4. Wagner, Tannhäuser Overture, Wiener Philharmoniker conducted by Sir Georg Solti
Solti, the conductor of this piece, is another Hungarian. And his lento direction of Wagner’s overture exudes its epic qualities. For those susceptible to Big Opera, there is no resisting it, which is the point. It was aesthetic appeals of this kind, overriding reason, that drew so many Europeans to the Nazi cause. I know you came here for a songlist but if you’re this far in, then you must have had a sense this was coming. The fullness and lushness of this Wagner is what led directly to the hollowed out world of that Ligeti.
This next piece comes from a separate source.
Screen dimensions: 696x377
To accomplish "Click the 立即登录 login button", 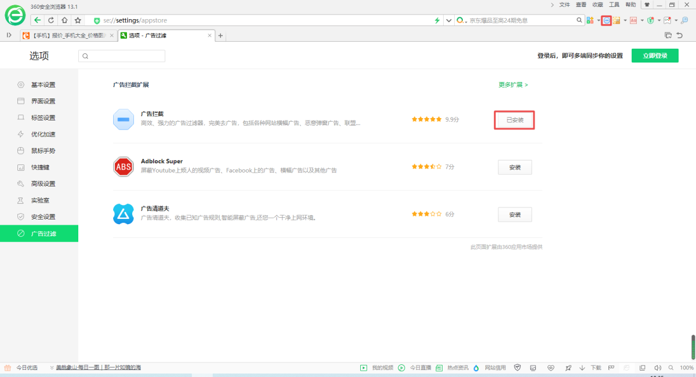I will click(655, 56).
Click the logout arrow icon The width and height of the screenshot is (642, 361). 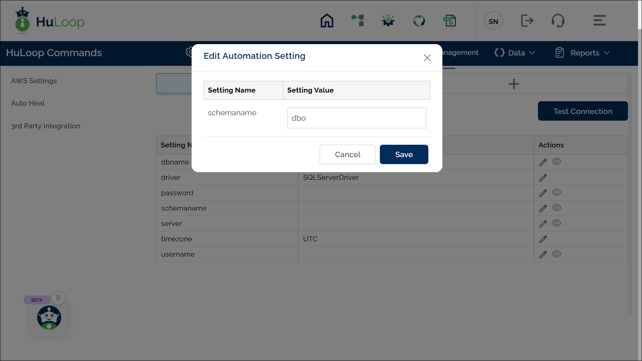pos(527,21)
5. Bach, Organ Sonata No. 4, Second Movement, transcribed and performed by Vikingur Olafsson
We are close to, if not over, an hour of music here, so please forgive me for making this Bach the last stop. This piece brings multiple voices into harmony, it rises and falls, it points to a world beyond the current one, it is fragile yet determined, it strays and returns – like the path taken by the main character in her incredible life.
Eric Beck Rubin is a novelist and academic. His début, School of Velocity, was named one of the Guardian’s Books of the Year. He created and produced the Burning Books literary review and interview podcast, which ran for seven years. His academic work looks at how history is transformed through literature, monuments, and memorials. He teaches architectural and cultural history at the University of Toronto and collaborates with art galleries and architecture firms on exhibitions and design competitions. He lives in Toronto.